İlk tanıştığım kişilerin sordukları klasik sorudur “Memleket nere?” sorusu. İlginç bir şekilde, “Antalya” diye cevap verdiğimde takip eden soru ise “Asıl memleket nere?” şeklindedir.
Kaleiçi’nde doğan, Atatürk İlkokulu’nda okuyan, Antalya Lisesi’nden mezun olan bir kişiye sorulabilecek en saçma sorulardan birisidir bu. Ancak, artık Antalya çocukluğumun geçtiği o küçük şirin Anadolu şehri olmadığı için, insanların birbirlerine Antalya’ya nerelerden göçtüklerini sormasından doğal bir şey olamaz. Günümüzde farklı ülkelerden de göç alan bir metropole dönüşen kentin bazı bölgelerinde Türkçe koşuşacağımız insanlar bulmakta bile zorluk çekiyoruz.
Bir şehrin son 30 yılda oldukça büyüyüp bir cazibe merkezi haline gelmesi ülke ekonomisi açısından faydalı olsa da, gerek tarımın gerekse turizmin başkenti kabul edilen Antalya’nın hızlı gelişim sürecinin kent yaşamını nasıl etkilediği nedense ulusal gündemi çok fazla meşgul etmiyor.

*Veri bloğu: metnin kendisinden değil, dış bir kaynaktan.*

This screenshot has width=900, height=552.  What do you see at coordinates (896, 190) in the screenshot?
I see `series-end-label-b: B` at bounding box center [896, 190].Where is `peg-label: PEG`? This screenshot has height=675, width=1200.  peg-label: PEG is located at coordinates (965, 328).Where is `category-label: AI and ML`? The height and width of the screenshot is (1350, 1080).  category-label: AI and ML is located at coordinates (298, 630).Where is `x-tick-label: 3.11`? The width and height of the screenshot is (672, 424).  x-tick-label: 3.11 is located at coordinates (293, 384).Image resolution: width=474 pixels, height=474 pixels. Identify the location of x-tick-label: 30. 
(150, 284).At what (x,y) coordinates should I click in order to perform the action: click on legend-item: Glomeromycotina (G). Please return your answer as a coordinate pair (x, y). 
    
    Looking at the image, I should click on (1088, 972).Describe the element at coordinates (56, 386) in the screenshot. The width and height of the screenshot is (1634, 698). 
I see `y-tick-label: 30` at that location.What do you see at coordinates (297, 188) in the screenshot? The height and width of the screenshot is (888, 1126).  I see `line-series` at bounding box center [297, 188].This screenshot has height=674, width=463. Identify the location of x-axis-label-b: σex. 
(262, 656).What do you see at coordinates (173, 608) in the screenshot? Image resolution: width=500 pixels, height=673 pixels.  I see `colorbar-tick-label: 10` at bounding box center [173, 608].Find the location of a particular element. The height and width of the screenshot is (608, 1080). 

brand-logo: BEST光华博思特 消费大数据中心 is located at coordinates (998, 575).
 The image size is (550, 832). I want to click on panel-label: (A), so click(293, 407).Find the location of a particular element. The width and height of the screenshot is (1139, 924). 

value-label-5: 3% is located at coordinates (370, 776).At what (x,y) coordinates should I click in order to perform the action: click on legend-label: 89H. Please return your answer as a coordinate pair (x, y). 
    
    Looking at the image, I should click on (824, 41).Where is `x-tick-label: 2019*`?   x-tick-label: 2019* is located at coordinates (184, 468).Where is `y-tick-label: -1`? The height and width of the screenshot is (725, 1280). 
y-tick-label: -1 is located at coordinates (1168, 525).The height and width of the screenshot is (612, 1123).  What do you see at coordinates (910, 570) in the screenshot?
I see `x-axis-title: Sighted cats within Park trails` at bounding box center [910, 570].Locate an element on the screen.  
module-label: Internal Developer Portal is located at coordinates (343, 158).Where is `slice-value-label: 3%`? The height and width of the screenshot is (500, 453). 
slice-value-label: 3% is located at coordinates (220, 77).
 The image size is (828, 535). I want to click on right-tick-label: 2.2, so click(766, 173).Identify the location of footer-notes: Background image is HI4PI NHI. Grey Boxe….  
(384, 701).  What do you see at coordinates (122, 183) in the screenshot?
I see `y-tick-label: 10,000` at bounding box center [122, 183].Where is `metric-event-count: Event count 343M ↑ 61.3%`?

Oysa ki, bu şehrin bir evladı olarak sormak istediğim çok fazla soru var:
Kentin altyapısı ve üstyapısı şehrin hızlı büyümesine ayak uydurabilmiş midir mesela? Ya da, kentte trafik sorunu olmadığını söyleyebilir miyiz? Üç büyük şehirden Antalya’ya uzanan otoban ve hızlı tren projeleri neden sadece seçim dönemlerinde konuşulur? Şehir depreme ne kadar hazırdır? Son yağmur felaketi ulusal basında ne kadar haber olabilmiştir?
Sorular bitmez, cevaplar gelir mi bilinmez. Ancak bu şehre gönül veren birisi olarak bu köşede Antalya’ya dair yazmaya çalışacağım.